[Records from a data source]
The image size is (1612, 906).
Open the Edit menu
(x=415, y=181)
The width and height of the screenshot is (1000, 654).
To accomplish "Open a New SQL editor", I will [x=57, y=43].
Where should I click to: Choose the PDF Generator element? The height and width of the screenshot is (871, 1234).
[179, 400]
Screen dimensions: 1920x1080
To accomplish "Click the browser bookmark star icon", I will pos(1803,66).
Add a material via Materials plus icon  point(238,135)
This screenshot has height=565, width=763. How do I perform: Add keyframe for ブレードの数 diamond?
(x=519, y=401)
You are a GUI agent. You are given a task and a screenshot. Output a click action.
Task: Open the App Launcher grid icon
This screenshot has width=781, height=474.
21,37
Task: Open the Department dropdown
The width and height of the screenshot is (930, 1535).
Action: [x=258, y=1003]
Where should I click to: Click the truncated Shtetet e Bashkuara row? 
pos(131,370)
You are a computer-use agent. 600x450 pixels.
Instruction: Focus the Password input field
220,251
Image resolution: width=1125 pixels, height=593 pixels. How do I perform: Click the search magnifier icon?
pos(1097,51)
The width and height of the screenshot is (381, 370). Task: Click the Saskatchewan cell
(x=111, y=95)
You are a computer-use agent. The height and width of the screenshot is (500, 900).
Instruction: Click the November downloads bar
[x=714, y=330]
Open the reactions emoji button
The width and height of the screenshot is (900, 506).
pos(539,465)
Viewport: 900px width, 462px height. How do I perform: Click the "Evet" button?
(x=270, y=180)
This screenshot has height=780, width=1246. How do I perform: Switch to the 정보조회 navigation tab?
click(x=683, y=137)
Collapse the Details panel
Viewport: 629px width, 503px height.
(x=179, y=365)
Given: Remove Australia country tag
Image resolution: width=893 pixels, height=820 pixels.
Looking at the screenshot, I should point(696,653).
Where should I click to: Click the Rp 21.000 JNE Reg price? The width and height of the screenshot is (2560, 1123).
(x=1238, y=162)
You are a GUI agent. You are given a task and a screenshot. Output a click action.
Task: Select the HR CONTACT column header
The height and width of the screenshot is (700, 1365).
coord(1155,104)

• [TASK DETAILS]:
Give back all the data exactly as written.

• [RESULT FOR THIS EXERCISE]:
The image size is (1612, 906).
Open the Edit menu
(x=415, y=181)
The width and height of the screenshot is (1000, 654).
To accomplish "Open a New SQL editor", I will [x=57, y=43].
Where should I click to: Choose the PDF Generator element? The height and width of the screenshot is (871, 1234).
[179, 400]
Screen dimensions: 1920x1080
To accomplish "Click the browser bookmark star icon", I will pos(1803,66).
Add a material via Materials plus icon  point(238,135)
This screenshot has height=565, width=763. How do I perform: Add keyframe for ブレードの数 diamond?
(x=519, y=401)
You are a GUI agent. You are given a task and a screenshot. Output a click action.
Task: Open the App Launcher grid icon
This screenshot has width=781, height=474.
21,37
Task: Open the Department dropdown
The width and height of the screenshot is (930, 1535).
Action: [x=258, y=1003]
Where should I click to: Click the truncated Shtetet e Bashkuara row? 
pos(131,370)
You are a computer-use agent. 600x450 pixels.
Instruction: Focus the Password input field
220,251
Image resolution: width=1125 pixels, height=593 pixels. How do I perform: Click the search magnifier icon?
pos(1097,51)
The width and height of the screenshot is (381, 370). Task: Click the Saskatchewan cell
(x=111, y=95)
You are a computer-use agent. The height and width of the screenshot is (500, 900).
Instruction: Click the November downloads bar
[x=714, y=330]
Open the reactions emoji button
The width and height of the screenshot is (900, 506).
pos(539,465)
Viewport: 900px width, 462px height. How do I perform: Click the "Evet" button?
(x=270, y=180)
This screenshot has height=780, width=1246. How do I perform: Switch to the 정보조회 navigation tab?
click(x=683, y=137)
Collapse the Details panel
Viewport: 629px width, 503px height.
(x=179, y=365)
Given: Remove Australia country tag
Image resolution: width=893 pixels, height=820 pixels.
Looking at the screenshot, I should point(696,653).
Where should I click to: Click the Rp 21.000 JNE Reg price? The width and height of the screenshot is (2560, 1123).
(x=1238, y=162)
You are a GUI agent. You are given a task and a screenshot. Output a click action.
Task: Select the HR CONTACT column header
The height and width of the screenshot is (700, 1365).
coord(1155,104)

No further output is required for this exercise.